═════ MATERIALS PROVIDED ═════

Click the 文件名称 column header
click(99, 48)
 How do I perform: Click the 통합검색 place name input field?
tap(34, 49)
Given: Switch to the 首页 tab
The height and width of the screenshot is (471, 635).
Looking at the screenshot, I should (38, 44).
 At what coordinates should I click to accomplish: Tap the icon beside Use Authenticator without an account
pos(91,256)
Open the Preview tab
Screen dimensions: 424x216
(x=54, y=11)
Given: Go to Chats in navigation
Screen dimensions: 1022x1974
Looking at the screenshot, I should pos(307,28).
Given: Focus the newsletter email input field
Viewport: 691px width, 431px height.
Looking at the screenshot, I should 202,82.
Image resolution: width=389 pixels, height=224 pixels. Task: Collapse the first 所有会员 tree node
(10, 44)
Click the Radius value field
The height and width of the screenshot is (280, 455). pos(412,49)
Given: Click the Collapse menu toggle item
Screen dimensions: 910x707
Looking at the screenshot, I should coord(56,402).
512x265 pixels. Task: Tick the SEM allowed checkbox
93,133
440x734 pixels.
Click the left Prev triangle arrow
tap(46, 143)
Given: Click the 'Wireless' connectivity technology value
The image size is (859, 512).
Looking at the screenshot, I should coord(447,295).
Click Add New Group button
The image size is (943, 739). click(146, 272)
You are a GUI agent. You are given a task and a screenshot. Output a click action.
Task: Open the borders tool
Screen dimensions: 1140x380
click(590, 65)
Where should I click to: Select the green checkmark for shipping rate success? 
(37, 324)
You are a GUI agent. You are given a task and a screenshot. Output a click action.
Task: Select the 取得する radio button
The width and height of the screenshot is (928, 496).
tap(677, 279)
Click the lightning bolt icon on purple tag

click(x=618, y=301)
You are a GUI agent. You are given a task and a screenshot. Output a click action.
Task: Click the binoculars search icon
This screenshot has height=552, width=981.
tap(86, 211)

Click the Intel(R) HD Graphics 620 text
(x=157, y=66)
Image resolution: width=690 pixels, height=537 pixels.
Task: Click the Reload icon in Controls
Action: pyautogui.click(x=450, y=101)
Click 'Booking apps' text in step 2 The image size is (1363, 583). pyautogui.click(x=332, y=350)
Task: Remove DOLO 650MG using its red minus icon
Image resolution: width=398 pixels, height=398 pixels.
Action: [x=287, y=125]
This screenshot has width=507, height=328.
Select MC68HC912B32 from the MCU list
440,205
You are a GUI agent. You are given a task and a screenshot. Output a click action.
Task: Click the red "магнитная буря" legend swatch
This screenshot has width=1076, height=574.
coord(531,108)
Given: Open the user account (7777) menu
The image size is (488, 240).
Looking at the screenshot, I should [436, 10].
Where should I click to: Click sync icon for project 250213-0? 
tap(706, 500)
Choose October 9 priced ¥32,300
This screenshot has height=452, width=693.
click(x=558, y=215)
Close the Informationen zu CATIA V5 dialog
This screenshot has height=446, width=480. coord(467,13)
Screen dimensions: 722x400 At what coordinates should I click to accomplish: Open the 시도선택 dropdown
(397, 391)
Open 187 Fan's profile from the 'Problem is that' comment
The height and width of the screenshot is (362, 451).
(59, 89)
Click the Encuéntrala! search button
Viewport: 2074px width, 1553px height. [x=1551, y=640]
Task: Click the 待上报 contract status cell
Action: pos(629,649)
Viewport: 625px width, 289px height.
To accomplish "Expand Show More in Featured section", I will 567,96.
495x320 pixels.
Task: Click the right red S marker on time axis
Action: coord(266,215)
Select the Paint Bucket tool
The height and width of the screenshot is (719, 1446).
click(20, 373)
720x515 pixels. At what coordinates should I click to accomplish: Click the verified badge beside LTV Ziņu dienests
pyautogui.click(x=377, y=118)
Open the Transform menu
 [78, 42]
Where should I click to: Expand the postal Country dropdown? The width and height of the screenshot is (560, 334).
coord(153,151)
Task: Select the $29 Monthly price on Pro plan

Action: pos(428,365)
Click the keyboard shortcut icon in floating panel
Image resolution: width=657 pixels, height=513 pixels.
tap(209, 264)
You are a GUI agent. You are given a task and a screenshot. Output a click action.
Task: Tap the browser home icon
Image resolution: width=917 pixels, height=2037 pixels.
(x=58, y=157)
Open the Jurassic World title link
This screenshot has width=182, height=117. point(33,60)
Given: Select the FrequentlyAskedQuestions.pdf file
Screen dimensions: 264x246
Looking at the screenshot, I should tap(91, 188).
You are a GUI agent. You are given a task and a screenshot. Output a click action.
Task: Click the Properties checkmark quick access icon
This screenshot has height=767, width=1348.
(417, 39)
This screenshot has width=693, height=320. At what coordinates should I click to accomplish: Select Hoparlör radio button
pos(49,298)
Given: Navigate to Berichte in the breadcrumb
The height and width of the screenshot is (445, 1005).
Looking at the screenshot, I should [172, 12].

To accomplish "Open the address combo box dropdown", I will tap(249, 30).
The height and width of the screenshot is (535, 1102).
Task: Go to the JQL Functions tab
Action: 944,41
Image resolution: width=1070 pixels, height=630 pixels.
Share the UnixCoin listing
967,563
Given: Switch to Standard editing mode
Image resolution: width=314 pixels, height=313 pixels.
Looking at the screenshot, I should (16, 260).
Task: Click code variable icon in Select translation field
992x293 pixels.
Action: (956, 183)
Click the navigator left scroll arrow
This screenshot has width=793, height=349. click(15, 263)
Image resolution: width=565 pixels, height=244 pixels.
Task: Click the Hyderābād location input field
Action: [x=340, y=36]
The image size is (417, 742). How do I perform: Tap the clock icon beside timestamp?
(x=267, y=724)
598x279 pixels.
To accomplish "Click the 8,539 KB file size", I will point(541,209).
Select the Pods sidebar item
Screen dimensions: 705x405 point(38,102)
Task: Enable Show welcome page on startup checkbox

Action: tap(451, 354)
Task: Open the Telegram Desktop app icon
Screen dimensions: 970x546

═════

WHAT IS NEEDED –
Copy out all of the records, keeping every line identical.

TASK RESULT –
Click the 文件名称 column header
click(99, 48)
 How do I perform: Click the 통합검색 place name input field?
tap(34, 49)
Given: Switch to the 首页 tab
The height and width of the screenshot is (471, 635).
Looking at the screenshot, I should (38, 44).
 At what coordinates should I click to accomplish: Tap the icon beside Use Authenticator without an account
pos(91,256)
Open the Preview tab
Screen dimensions: 424x216
(x=54, y=11)
Given: Go to Chats in navigation
Screen dimensions: 1022x1974
Looking at the screenshot, I should pos(307,28).
Given: Focus the newsletter email input field
Viewport: 691px width, 431px height.
Looking at the screenshot, I should 202,82.
Image resolution: width=389 pixels, height=224 pixels. Task: Collapse the first 所有会员 tree node
(10, 44)
Click the Radius value field
The height and width of the screenshot is (280, 455). pos(412,49)
Given: Click the Collapse menu toggle item
Screen dimensions: 910x707
Looking at the screenshot, I should coord(56,402).
512x265 pixels. Task: Tick the SEM allowed checkbox
93,133
440x734 pixels.
Click the left Prev triangle arrow
tap(46, 143)
Given: Click the 'Wireless' connectivity technology value
The image size is (859, 512).
Looking at the screenshot, I should coord(447,295).
Click Add New Group button
The image size is (943, 739). click(146, 272)
You are a GUI agent. You are given a task and a screenshot. Output a click action.
Task: Open the borders tool
Screen dimensions: 1140x380
click(590, 65)
Where should I click to: Select the green checkmark for shipping rate success? 
(37, 324)
You are a GUI agent. You are given a task and a screenshot. Output a click action.
Task: Select the 取得する radio button
The width and height of the screenshot is (928, 496).
tap(677, 279)
Click the lightning bolt icon on purple tag

click(x=618, y=301)
You are a GUI agent. You are given a task and a screenshot. Output a click action.
Task: Click the binoculars search icon
This screenshot has height=552, width=981.
tap(86, 211)

Click the Intel(R) HD Graphics 620 text
(x=157, y=66)
Image resolution: width=690 pixels, height=537 pixels.
Task: Click the Reload icon in Controls
Action: pyautogui.click(x=450, y=101)
Click 'Booking apps' text in step 2 The image size is (1363, 583). pyautogui.click(x=332, y=350)
Task: Remove DOLO 650MG using its red minus icon
Image resolution: width=398 pixels, height=398 pixels.
Action: [x=287, y=125]
This screenshot has width=507, height=328.
Select MC68HC912B32 from the MCU list
440,205
You are a GUI agent. You are given a task and a screenshot. Output a click action.
Task: Click the red "магнитная буря" legend swatch
This screenshot has width=1076, height=574.
coord(531,108)
Given: Open the user account (7777) menu
The image size is (488, 240).
Looking at the screenshot, I should [436, 10].
Where should I click to: Click sync icon for project 250213-0? 
tap(706, 500)
Choose October 9 priced ¥32,300
This screenshot has height=452, width=693.
click(x=558, y=215)
Close the Informationen zu CATIA V5 dialog
This screenshot has height=446, width=480. coord(467,13)
Screen dimensions: 722x400 At what coordinates should I click to accomplish: Open the 시도선택 dropdown
(397, 391)
Open 187 Fan's profile from the 'Problem is that' comment
The height and width of the screenshot is (362, 451).
(59, 89)
Click the Encuéntrala! search button
Viewport: 2074px width, 1553px height. [x=1551, y=640]
Task: Click the 待上报 contract status cell
Action: pos(629,649)
Viewport: 625px width, 289px height.
To accomplish "Expand Show More in Featured section", I will 567,96.
495x320 pixels.
Task: Click the right red S marker on time axis
Action: coord(266,215)
Select the Paint Bucket tool
The height and width of the screenshot is (719, 1446).
click(20, 373)
720x515 pixels. At what coordinates should I click to accomplish: Click the verified badge beside LTV Ziņu dienests
pyautogui.click(x=377, y=118)
Open the Transform menu
 [78, 42]
Where should I click to: Expand the postal Country dropdown? The width and height of the screenshot is (560, 334).
coord(153,151)
Task: Select the $29 Monthly price on Pro plan

Action: pos(428,365)
Click the keyboard shortcut icon in floating panel
Image resolution: width=657 pixels, height=513 pixels.
tap(209, 264)
You are a GUI agent. You are given a task and a screenshot. Output a click action.
Task: Tap the browser home icon
Image resolution: width=917 pixels, height=2037 pixels.
(x=58, y=157)
Open the Jurassic World title link
This screenshot has width=182, height=117. point(33,60)
Given: Select the FrequentlyAskedQuestions.pdf file
Screen dimensions: 264x246
Looking at the screenshot, I should tap(91, 188).
You are a GUI agent. You are given a task and a screenshot. Output a click action.
Task: Click the Properties checkmark quick access icon
This screenshot has height=767, width=1348.
(417, 39)
This screenshot has width=693, height=320. At what coordinates should I click to accomplish: Select Hoparlör radio button
pos(49,298)
Given: Navigate to Berichte in the breadcrumb
The height and width of the screenshot is (445, 1005).
Looking at the screenshot, I should [172, 12].

To accomplish "Open the address combo box dropdown", I will tap(249, 30).
The height and width of the screenshot is (535, 1102).
Task: Go to the JQL Functions tab
Action: 944,41
Image resolution: width=1070 pixels, height=630 pixels.
Share the UnixCoin listing
967,563
Given: Switch to Standard editing mode
Image resolution: width=314 pixels, height=313 pixels.
Looking at the screenshot, I should (16, 260).
Task: Click code variable icon in Select translation field
992x293 pixels.
Action: (956, 183)
Click the navigator left scroll arrow
This screenshot has width=793, height=349. click(15, 263)
Image resolution: width=565 pixels, height=244 pixels.
Task: Click the Hyderābād location input field
Action: [x=340, y=36]
The image size is (417, 742). How do I perform: Tap the clock icon beside timestamp?
(x=267, y=724)
598x279 pixels.
To accomplish "Click the 8,539 KB file size", I will point(541,209).
Select the Pods sidebar item
Screen dimensions: 705x405 point(38,102)
Task: Enable Show welcome page on startup checkbox

Action: tap(451, 354)
Task: Open the Telegram Desktop app icon
Screen dimensions: 970x546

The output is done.